Without thinking, he reached up and gingerly touched the stubble on his cheek. He flinched. The skin underneath was still swollen and stiff and raw. Well, maybe he was better off without a mirror. He wasn't going to be able to shave for a while anyway.
He made his way out of the bathroom, to the door of the bedroom. He was still fighting off nausea, but it was getting better. He grasped the knob and hesitated for a moment. The spooky idea came to him that he might be locked in here. He would hate that. But no. The knob turned, the door opened. He padded out.
Here was another room, another white room with no windows or pictures or anything, just white walls. It was bigger than the bedroom, much bigger. There was some furniture here, too. A table, a couple of chairs, a low white dresser against one white wall-plus a white refrigerator. There was also another door. Maybe a door to the outside. Shannon decided to ignore it for now. He wasn't feeling steady enough to go out. Not to mention the fact that his butt was waving in the breeze.
He went to the refrigerator instead. Opened it. Found a sandwich inside and a carton of milk and a whole chicken wrapped in plastic. There was also a bowl with some oranges and apples.
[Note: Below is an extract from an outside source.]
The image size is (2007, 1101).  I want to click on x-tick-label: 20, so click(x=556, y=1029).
He tried a bite of one of the apples, but he could barely swallow it. He was too sick. He tossed what was left back in the bowl. It was nice to know it was there anyway. It would come in handy when his stomach stopped feeling like Adventureland.
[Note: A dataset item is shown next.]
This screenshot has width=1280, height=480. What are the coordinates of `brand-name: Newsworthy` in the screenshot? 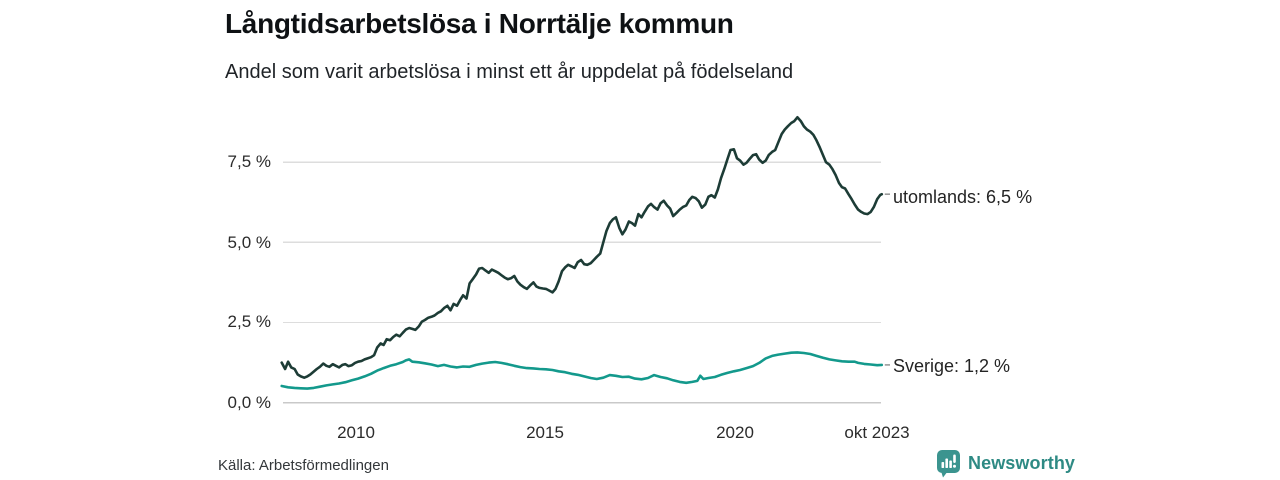 It's located at (1022, 463).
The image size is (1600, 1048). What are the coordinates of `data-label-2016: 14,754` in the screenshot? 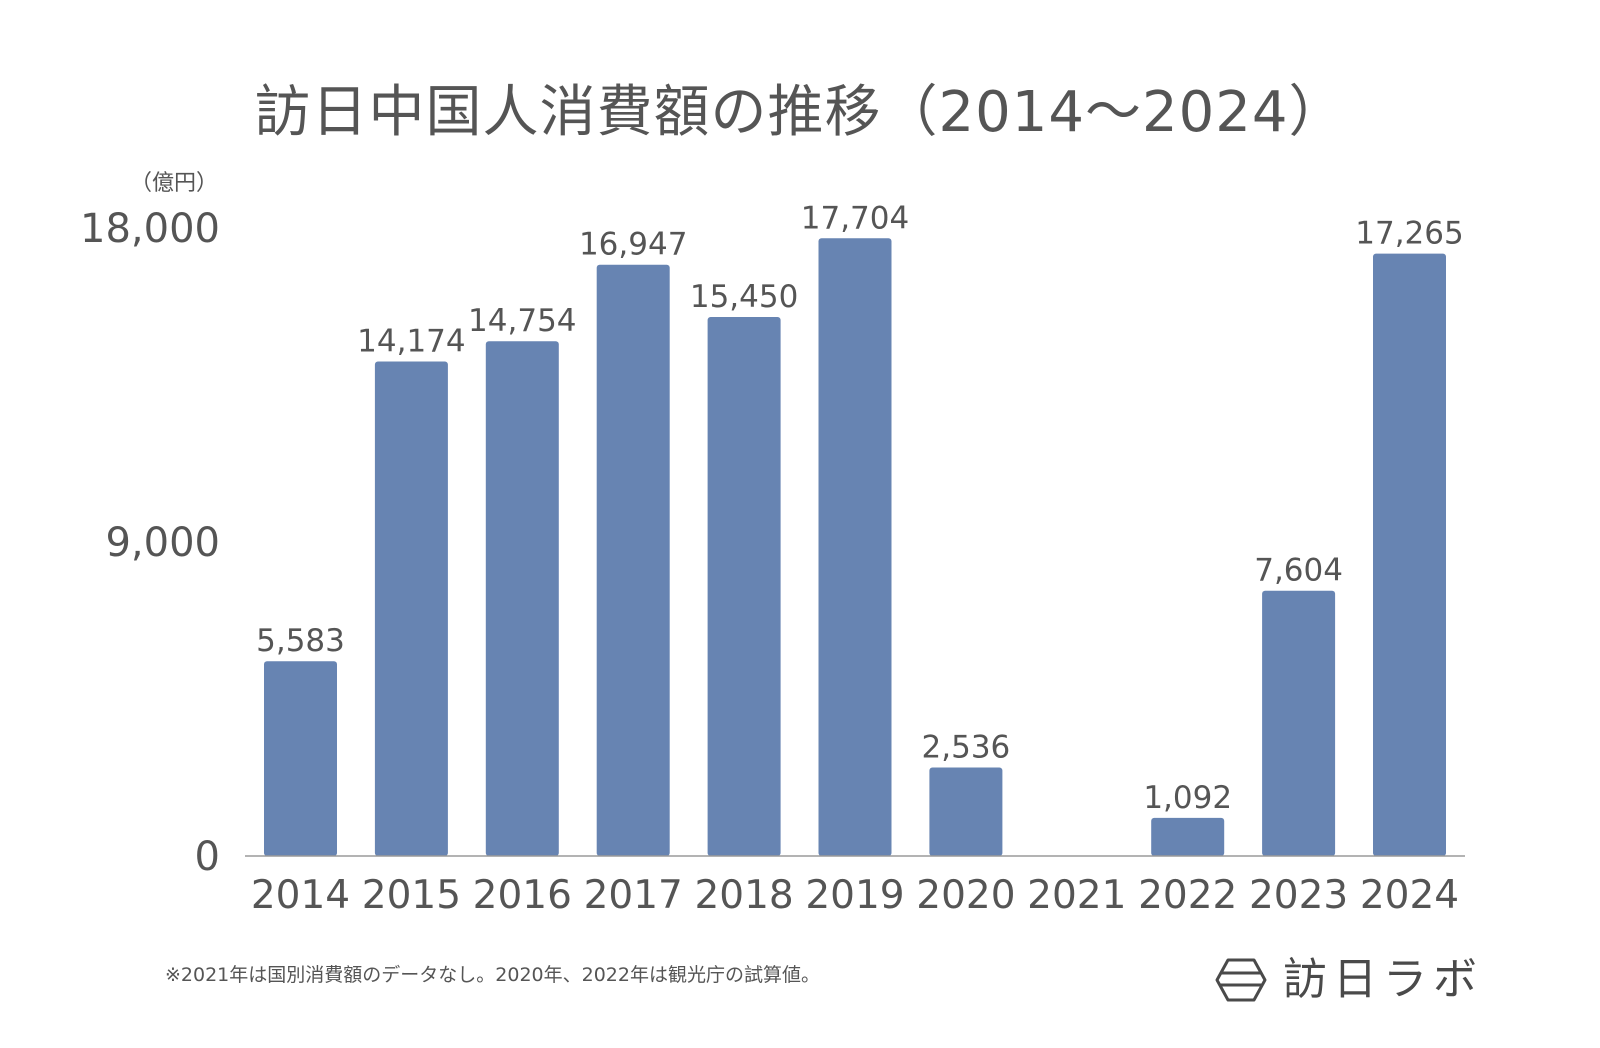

He went to the dresser. Pulled open a drawer. Clothes! Now this was good. This was a big find. It lifted his heart. He opened the drawers one by one. Black jeans and blue jeans, underwear, socks, sweatshirts, T-shirts, even a couple of pairs of sneakers, all in his size. He lost no time about it. He got himself dressed right then and there, ignoring the throbbing pain in his head when he pulled the sweatshirt down over it, wincing through the burn on his arm when he worked it into the sleeve. No, this was really good. Getting dressed. It made him feel much better, much more human.